_ABOUT THIS TASK:_ Hunt for the word "computer" across the entries below, copying each line that holds it.

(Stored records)
——

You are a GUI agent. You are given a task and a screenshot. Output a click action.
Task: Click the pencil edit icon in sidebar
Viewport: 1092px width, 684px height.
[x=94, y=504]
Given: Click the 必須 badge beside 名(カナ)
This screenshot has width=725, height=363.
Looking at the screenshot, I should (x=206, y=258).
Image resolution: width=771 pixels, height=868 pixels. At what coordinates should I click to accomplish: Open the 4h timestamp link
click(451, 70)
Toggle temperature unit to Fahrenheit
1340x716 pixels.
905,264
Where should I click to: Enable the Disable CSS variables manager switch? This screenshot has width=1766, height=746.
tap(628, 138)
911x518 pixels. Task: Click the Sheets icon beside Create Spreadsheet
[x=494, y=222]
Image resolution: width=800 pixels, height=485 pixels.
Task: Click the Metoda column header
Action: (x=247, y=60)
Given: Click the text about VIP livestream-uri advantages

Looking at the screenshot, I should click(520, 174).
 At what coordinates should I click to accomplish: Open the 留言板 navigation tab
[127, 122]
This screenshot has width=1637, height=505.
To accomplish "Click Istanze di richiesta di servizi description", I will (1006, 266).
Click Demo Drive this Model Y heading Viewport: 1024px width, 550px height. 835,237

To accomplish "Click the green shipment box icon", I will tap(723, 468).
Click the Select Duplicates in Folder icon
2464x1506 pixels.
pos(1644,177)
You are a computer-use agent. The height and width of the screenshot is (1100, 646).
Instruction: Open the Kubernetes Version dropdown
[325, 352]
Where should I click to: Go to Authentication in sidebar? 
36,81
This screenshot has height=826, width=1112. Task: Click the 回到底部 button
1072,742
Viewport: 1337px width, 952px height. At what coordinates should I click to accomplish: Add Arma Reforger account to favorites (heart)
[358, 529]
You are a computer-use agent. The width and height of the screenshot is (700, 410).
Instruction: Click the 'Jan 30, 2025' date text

——

_ANSWER SECTION:_
You are a computer-use agent. The height and width of the screenshot is (1100, 646).
You are a computer-use agent. The width and height of the screenshot is (700, 410).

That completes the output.